▸ REQUIREMENT:
The lines from the one containing "Task: Choose the 邮件 contact channel" through the last line below, both ends included, must be reproduced exactly, with no pictures.

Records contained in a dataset
--------------------------------------------------
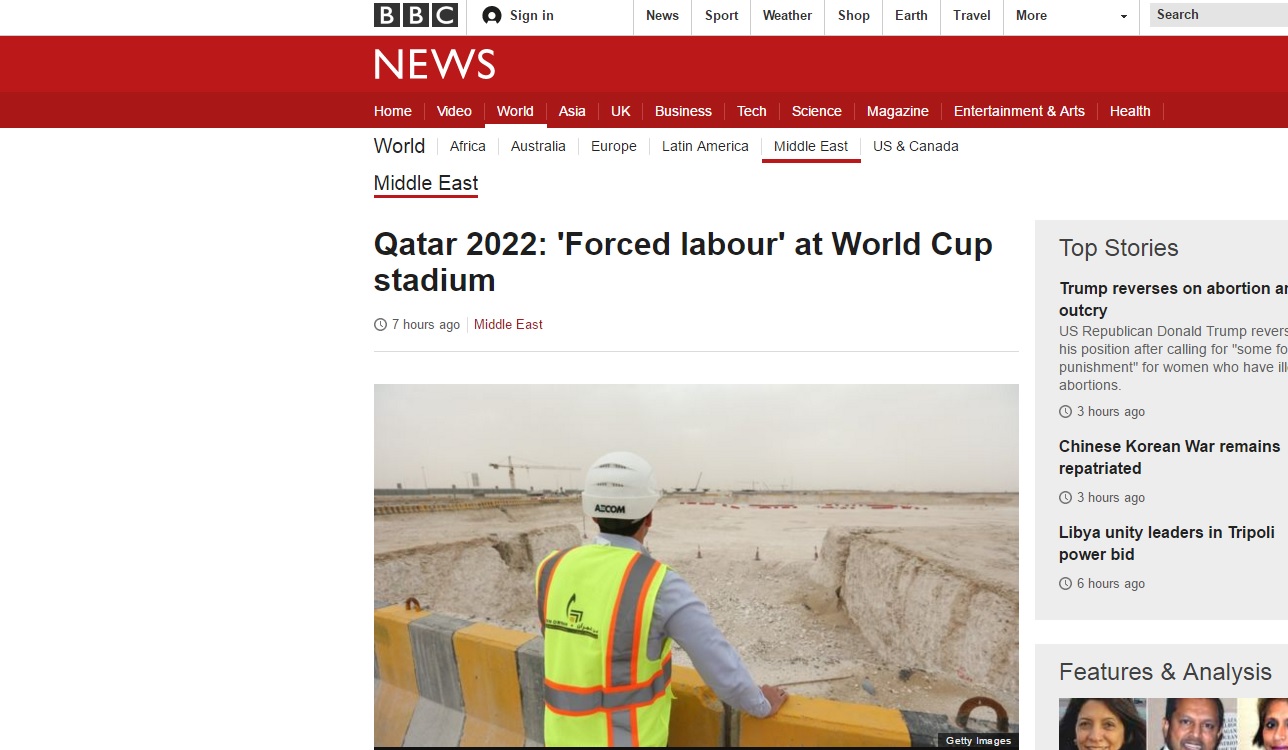The image size is (1288, 750).
Task: Click the Middle East section heading
Action: click(x=426, y=183)
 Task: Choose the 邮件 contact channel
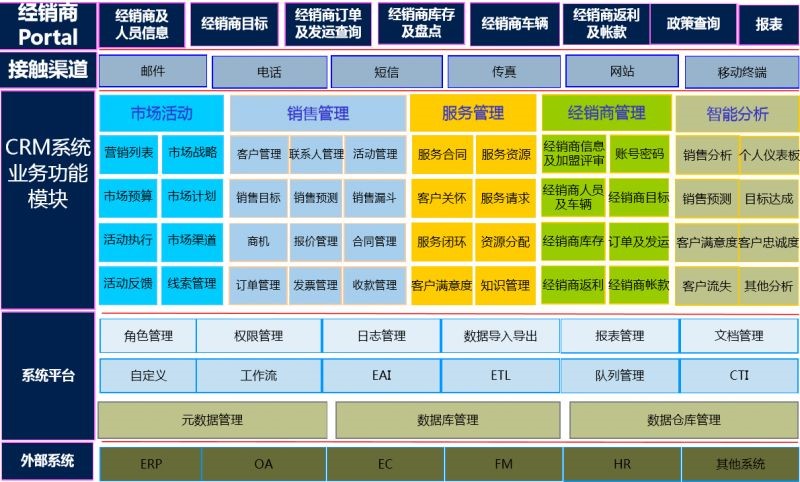pyautogui.click(x=153, y=72)
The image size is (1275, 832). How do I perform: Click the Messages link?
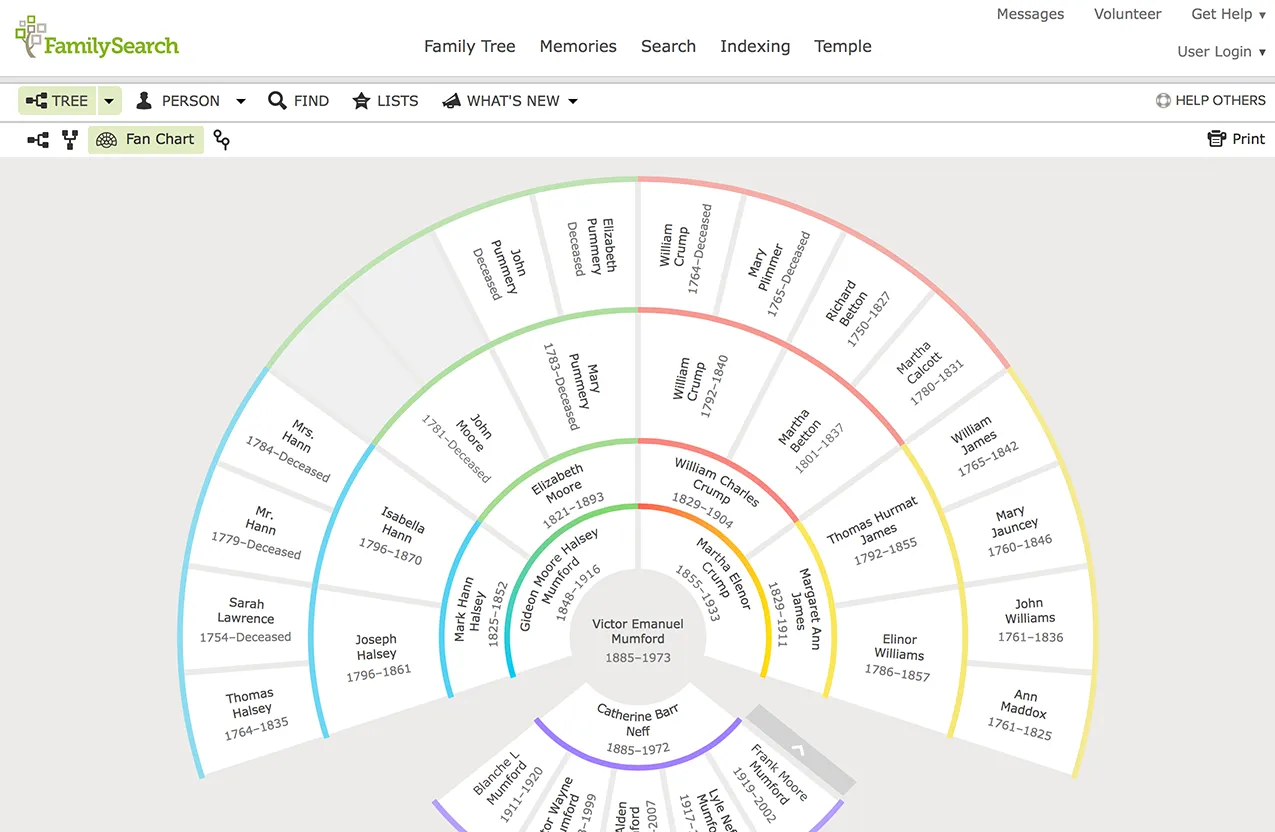point(1030,14)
--------------------------------------------------
▸ RESULT:
 Task: Choose the 邮件 contact channel
pyautogui.click(x=153, y=72)
The image size is (1275, 832). How do I perform: Click the Messages link?
point(1030,14)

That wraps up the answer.